To understand what is Machine Learning, we can look at it is the science of making computers to learn and act like a brain does or as humans do, and autonomously improve their learning over time by feeding them data. A machine learning process involves using algorithms to parse data, learn from it, and then make a determination or prediction about something in the world without any explicit rule-based programming.
The basic building blocks of Machine Learning algorithms involve three important components – Representation, Evaluation and Optimization. While Representation is the first step of an ML algorithm’s implementation where we define a set of classifiers or we define a finite automatan that a computer can understand, Evaluation involves various scoring functions that can represent predictions of either future values or a future outcome and finally, Optimization which involves a Loss/Cost function that helps in minimizing faults and maximizing efficiency.
The end goal of machine learning algorithms is to make use of the past data, implement each of the above three components and then successfully interpret any new or unseen data – thus proving its worth and might in solving a plethora of business problems.
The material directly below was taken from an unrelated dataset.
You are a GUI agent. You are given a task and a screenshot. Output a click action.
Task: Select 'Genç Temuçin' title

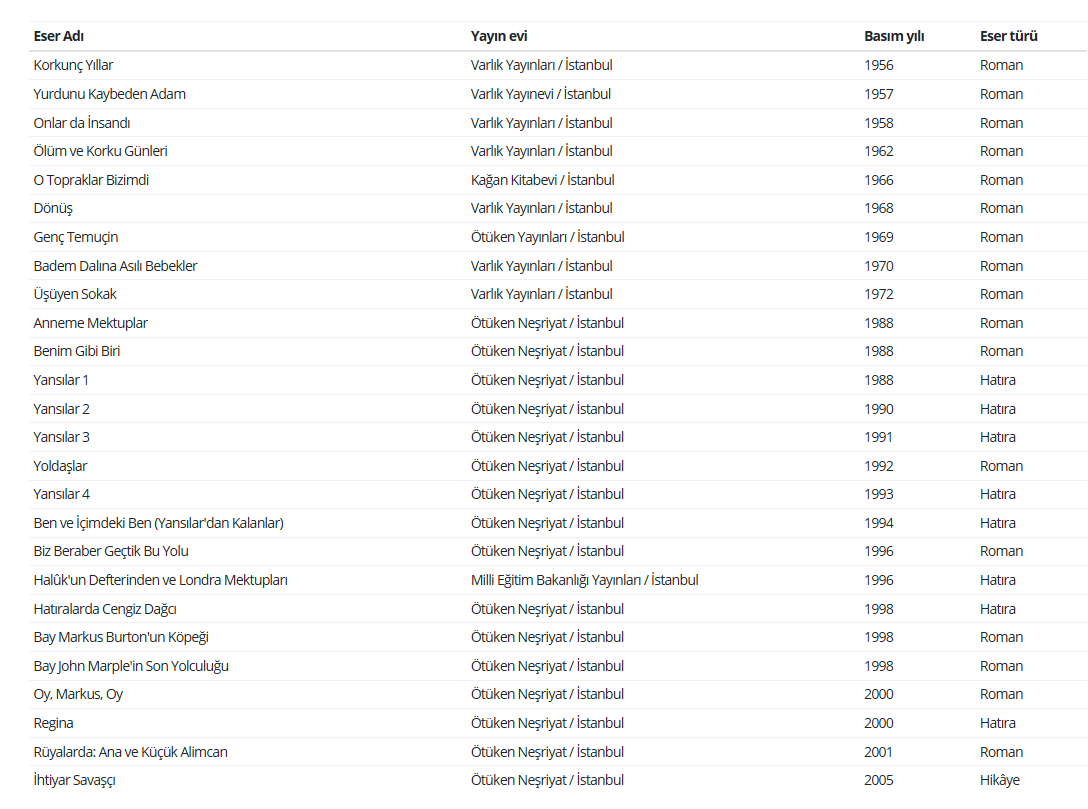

Types of Machine Learning Algorithms
In the previous section, we have got a glimpse into what is Machine Learning – that it is a way in which the computer “learns” through input data and tries to get correct outputs. Hence, the types of Machine Learning algorithms are both fundamentally and predominantly classified and identified by their method or style of learning. The different types of machine learning algorithms are – Supervised Learning, Semi-Supervised Learning, Unsupervised Learning and Reinforcement Learning.
This class of algorithms make use of the past data and uses that analysis for future predictions for values or events. However, the crisp and obvious feature of these set of the algorithm is that the data which is used for learning comprises of labels. This is the definitive and inseparable entity of supervised learning. Using this pre-labeled and priory known outputs from the data, these sets of algorithms learn from the past and creates a function that defines the driving factors for that label.
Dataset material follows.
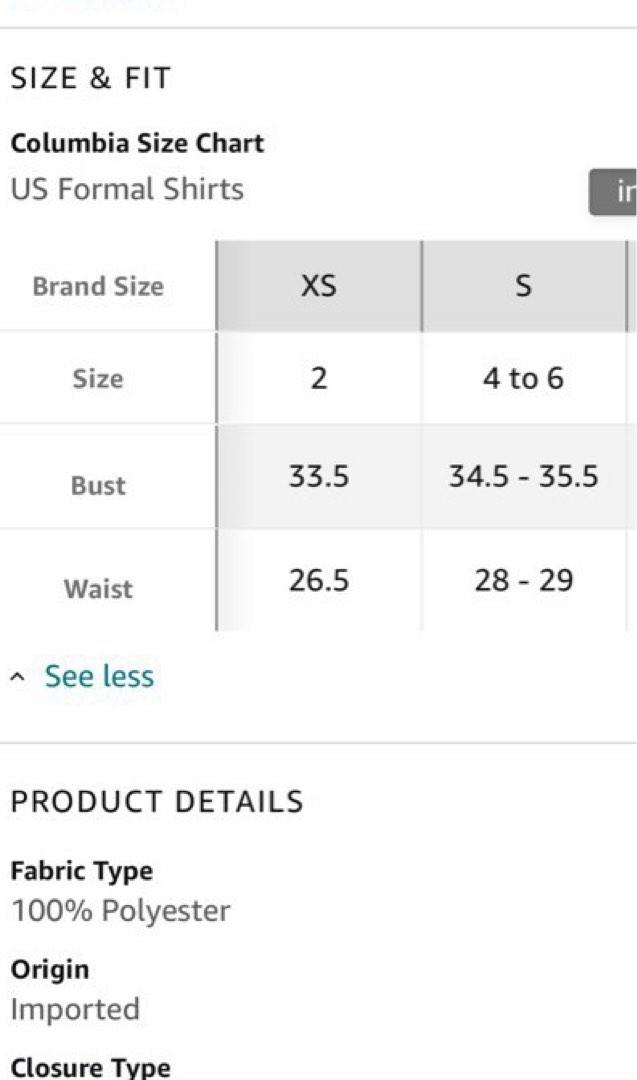
Task: Click the Size 2 cell
Action: click(319, 377)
This function is then implemented on unseen and new data, where labels are predicted and outputs are obtained. The learning algorithm can also compare its output with the intended, correct outputs and calculate discrepancies and errors in order to modify the above function accordingly.
When training a supervised learning algorithm, the training data that takes part consists of inputs that are matched with their correct outputs – and hence, the algorithm will identify patterns in the data that linearly match with the desired outputs. During implementation, it will take in new inputs and will determine which label the new inputs will be classified into, based on the training data.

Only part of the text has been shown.